I've tried it a few times, also on a V rack, and despite liberally greasing the rack, the skin always tore. No dents. But I also never found much of a difference in the moistness of the breast, and flipping a big, piping hot turkey isn't easy, so I gave it up. Hope you have better luck!
Sneak some butter under the breast skin and cook breast-up. Get adventuresome and make a compound butter, like sage butter, or just mix in some store bought poultry seasoning with the butter. I always use unsalted butter. It's better butter !
I always start mine "upside down" (if you think about it, it's actually right-side up, at least from the bird's point of view). No dents, no sticking. Doing so shields the breast so the light and dark meat comes up to their respective temperatures at the same time.

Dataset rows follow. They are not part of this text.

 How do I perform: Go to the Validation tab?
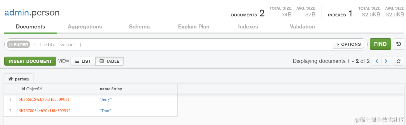pos(302,27)
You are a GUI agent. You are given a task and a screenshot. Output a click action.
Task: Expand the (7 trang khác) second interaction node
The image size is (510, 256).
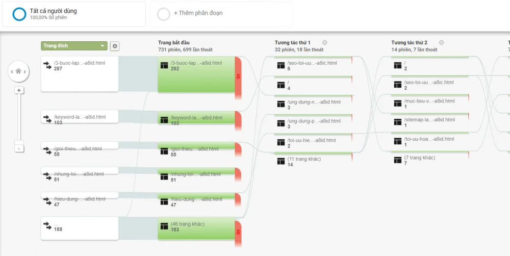pos(429,161)
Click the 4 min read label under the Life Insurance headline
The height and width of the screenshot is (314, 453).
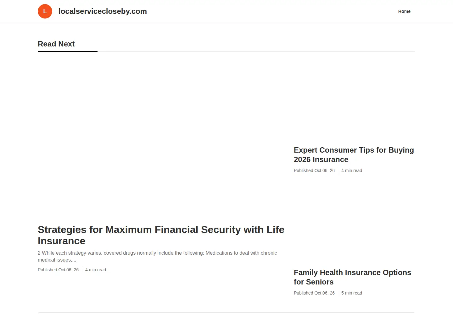(x=96, y=270)
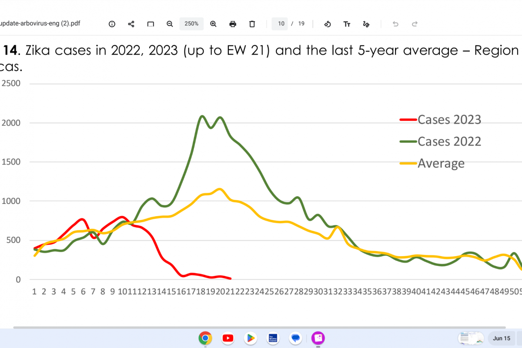The width and height of the screenshot is (522, 348).
Task: Rotate the page with rotate icon
Action: pos(328,24)
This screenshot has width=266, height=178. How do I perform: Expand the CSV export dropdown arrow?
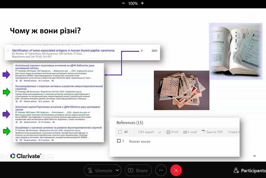coord(160,132)
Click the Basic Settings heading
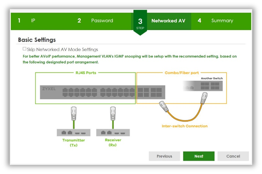The width and height of the screenshot is (262, 174). tap(37, 40)
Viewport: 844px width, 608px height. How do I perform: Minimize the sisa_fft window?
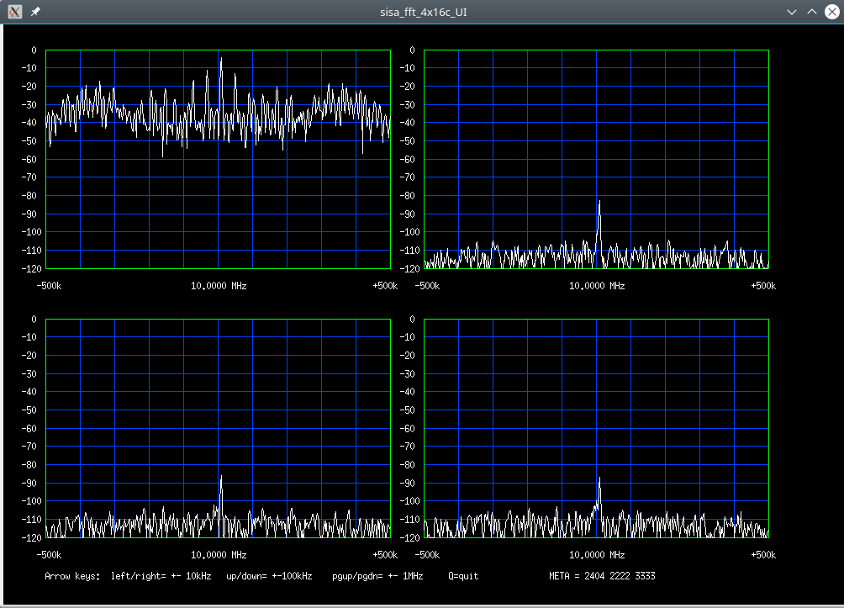791,12
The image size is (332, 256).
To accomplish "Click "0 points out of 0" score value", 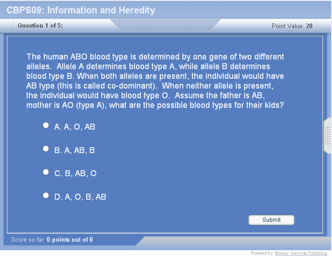I will (70, 240).
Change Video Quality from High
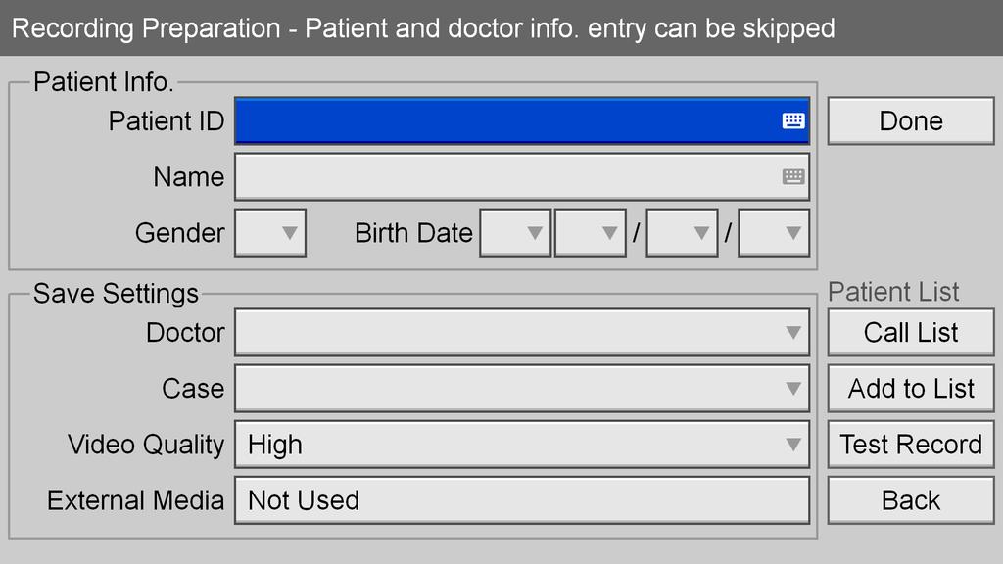This screenshot has height=564, width=1003. pyautogui.click(x=522, y=445)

Line your v-rack with foil (eases clean-up), poke some holes in it (prevents rendered fat from pooling), spray or brush with oil or clarified butter (prevents sticking), and roast at 325F until the breast reads 130F. Flip. Increase heat to 425F until done.

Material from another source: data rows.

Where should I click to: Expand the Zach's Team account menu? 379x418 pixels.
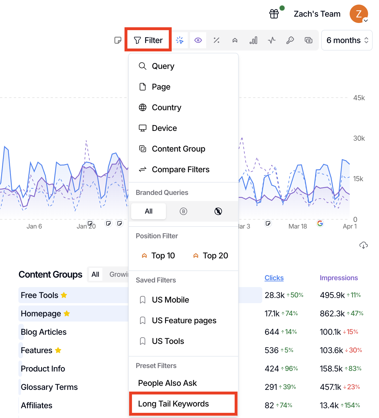[359, 14]
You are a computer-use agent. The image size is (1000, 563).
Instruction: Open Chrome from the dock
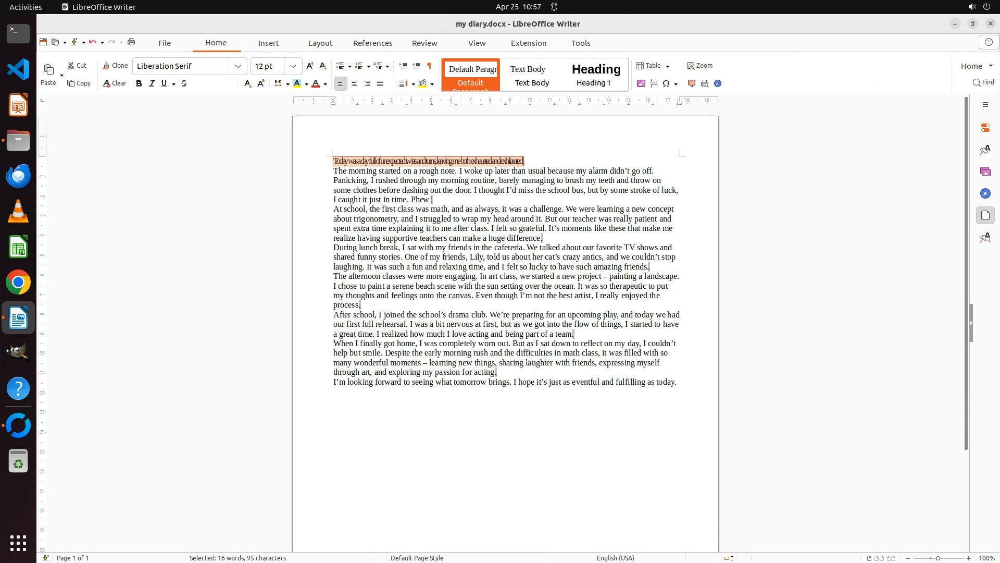[18, 283]
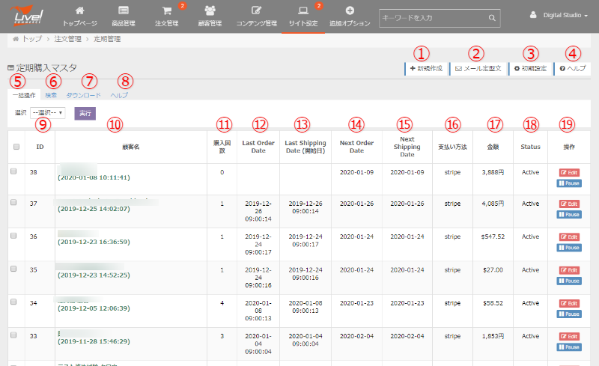Click into the キーワードを入力 search field
This screenshot has width=599, height=366.
(x=433, y=16)
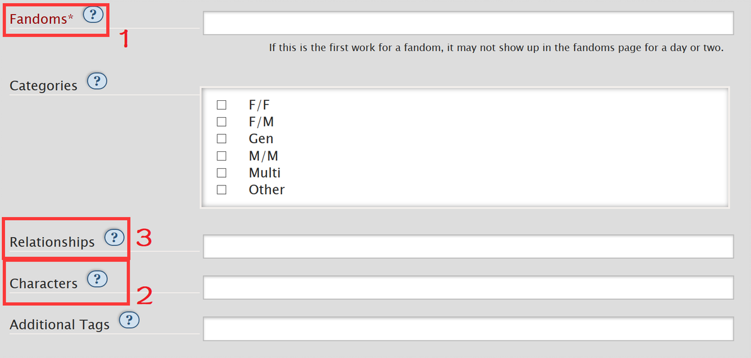Mark the Other category checkbox
751x358 pixels.
222,190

Home cooks often object to the process of flipping a hot bird, especially a heavy turkey. There are a number of solutions to the problem. For a chicken, you can insert your knife steel up its butt and rotate the bird around its axis. I own a pair of heavy blue vinyl gloves with long gauntlets, purchased at a hardware store, that provide just enough insulation to flip a turkey and keep me from burning my arms. Easy.